Your goal
Word for word, restate the lines of the listing from the one that holds "Given: Collapse the 偏移量(mm) property group" through the very last line, and nothing more.

+++ Given records +++

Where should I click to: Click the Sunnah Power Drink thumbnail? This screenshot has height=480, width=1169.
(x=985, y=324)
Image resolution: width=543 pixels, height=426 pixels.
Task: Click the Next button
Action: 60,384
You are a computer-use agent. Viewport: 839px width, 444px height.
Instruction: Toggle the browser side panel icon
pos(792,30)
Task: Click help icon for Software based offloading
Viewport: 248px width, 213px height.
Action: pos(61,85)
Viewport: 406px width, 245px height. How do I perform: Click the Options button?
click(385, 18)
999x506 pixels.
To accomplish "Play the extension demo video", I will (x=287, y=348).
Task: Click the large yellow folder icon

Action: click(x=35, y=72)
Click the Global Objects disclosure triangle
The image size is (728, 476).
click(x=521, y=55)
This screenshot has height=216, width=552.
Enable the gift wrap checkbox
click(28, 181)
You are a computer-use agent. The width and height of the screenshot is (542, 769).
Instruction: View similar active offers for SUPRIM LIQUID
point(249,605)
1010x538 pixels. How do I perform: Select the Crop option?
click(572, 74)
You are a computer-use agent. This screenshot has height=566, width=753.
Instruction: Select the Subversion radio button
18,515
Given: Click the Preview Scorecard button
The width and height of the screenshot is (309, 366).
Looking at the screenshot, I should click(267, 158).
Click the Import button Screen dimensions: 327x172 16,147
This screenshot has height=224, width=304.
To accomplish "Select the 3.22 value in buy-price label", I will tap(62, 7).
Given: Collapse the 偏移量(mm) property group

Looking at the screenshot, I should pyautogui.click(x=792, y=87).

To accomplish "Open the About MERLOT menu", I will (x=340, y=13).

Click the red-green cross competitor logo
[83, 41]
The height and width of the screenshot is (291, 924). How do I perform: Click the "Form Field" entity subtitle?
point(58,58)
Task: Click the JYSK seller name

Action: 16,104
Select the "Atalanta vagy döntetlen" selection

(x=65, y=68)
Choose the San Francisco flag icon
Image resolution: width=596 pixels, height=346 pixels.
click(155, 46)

+++

Output below
Given: Collapse the 偏移量(mm) property group

Looking at the screenshot, I should pyautogui.click(x=792, y=87).

To accomplish "Open the About MERLOT menu", I will (x=340, y=13).

Click the red-green cross competitor logo
[83, 41]
The height and width of the screenshot is (291, 924). How do I perform: Click the "Form Field" entity subtitle?
point(58,58)
Task: Click the JYSK seller name

Action: 16,104
Select the "Atalanta vagy döntetlen" selection

(x=65, y=68)
Choose the San Francisco flag icon
Image resolution: width=596 pixels, height=346 pixels.
click(155, 46)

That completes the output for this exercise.